MARSHALL - Abra in Marshall is staying ahead of the competition and doing its part to cut down on pollution by switching to environmentally-friendly water-based auto paint.
Up until six months ago the shop was corporate-owned. It was then that Jim Brust, a 31-year auto body shop owner from Tyler, bought the shop and began implementing big changes.
"When this was a corporate store they bought very little in town," Brust said. "Now that it's locally-owned we changed companies to buy local."
Photo by Phillip Bock
Abra owner Jim Brust switched from using solvent auto paint to a more environmentally-friendly, water-based paint. Marshall’s Abra is the first in the state to make the switch.
One of the first items on his list was paint. Under Abra ownership, paint was purchased in large batches with other Abra shops in southwest Minnesota from companies in the cities. When Brust took over, his goal was to buy local. Solvent based paint, the main polluter at body shops, was the first to go.

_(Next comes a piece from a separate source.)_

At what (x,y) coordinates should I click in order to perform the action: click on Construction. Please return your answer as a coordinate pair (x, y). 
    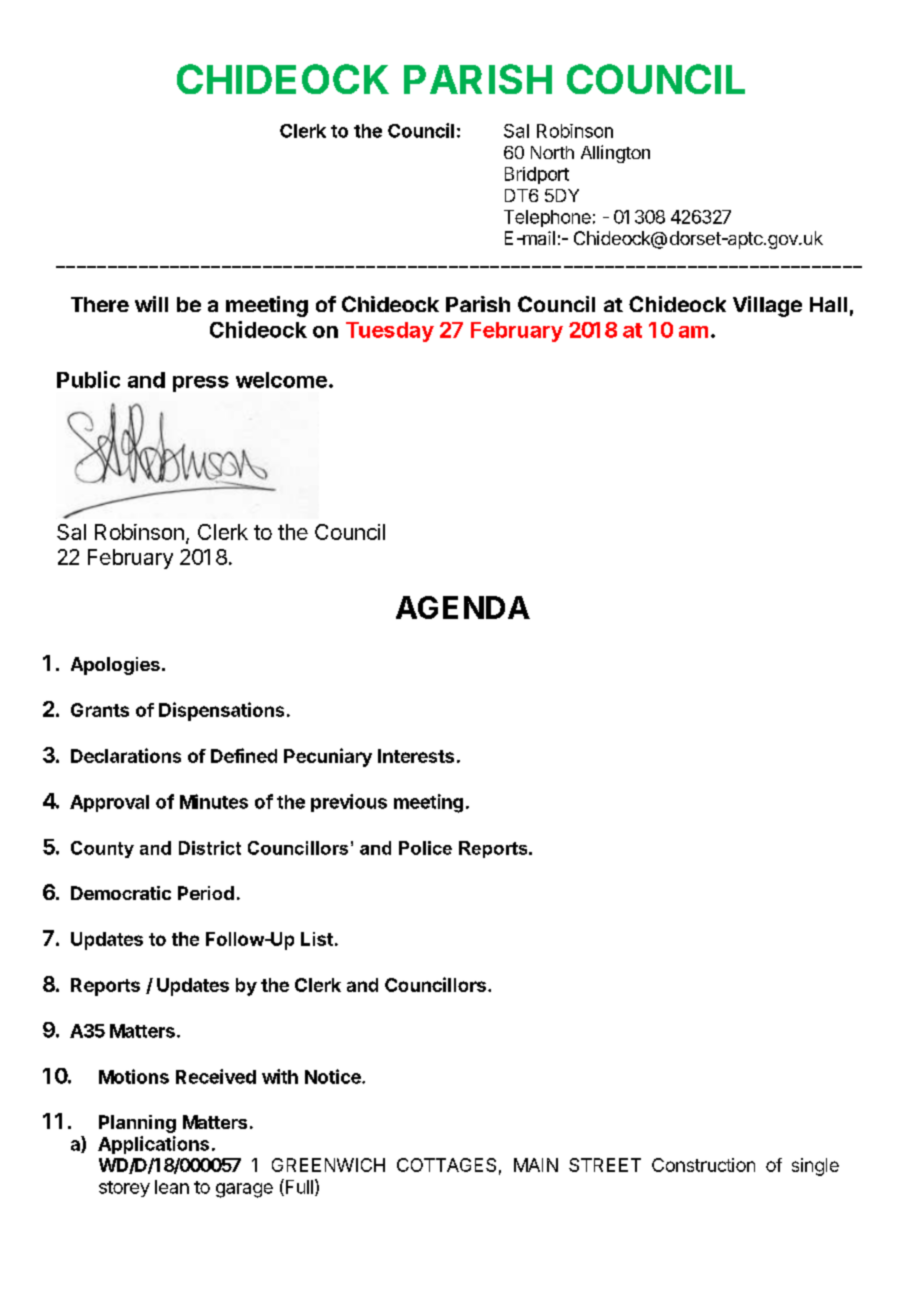
    Looking at the image, I should click on (703, 1165).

"They're bad for the environment,"Brust said. "It's not good for the workers, it's not good for the town, it's not good for anything."
Switching to a local dealer and using water-based paint instead of solvent based cut down volatile emissions by up to 80 percent, he said. Water-based paint is also used by most car manufactures, Brust said, and the switch will allow Abra to color-match manufacture paints more closely than solvent based paints.
Due to the pollutants given off, solvent based car paints have been outlawed in Canada and most of California, he said, and a recent law in Wisconsin mandates that all body shops switch to water based paints by 2012.
"We expect Minnesota to put a law on the books pretty soon," Brust said.
Abra has one full time painter, John Thomsen, who was supportive of the switch to water-based paints.
"It sprays a lot different than the older paint," Thomsen said. "It's a more sensitive product but it works great as long as you know what you're doing."
The paint, called Envirobase, costs slightly more than solvent based paints, Brust said, but Abra does not pass the additional costs on to the consumer or insurance companies.
As an advantage, water based paint usually dries considerably faster then solvent based paints. Abra uses a baking booth to facilitate the drying of the paint, Thomsen said, while most body shops in the area use air-drying.
"We're able to paint a part in the morning, bake it till it's thoroughly cured, and install it the same day," Thomsen said. "It's possible to paint it and send it out the door on the same day. With air drying, you usually want to keep it overnight."
Brust said Abra is the first in Marshall to switch to water based paints and that he has been happy with the results.
"We want to be sensitive to the environment," he said. "We're trying to do our part."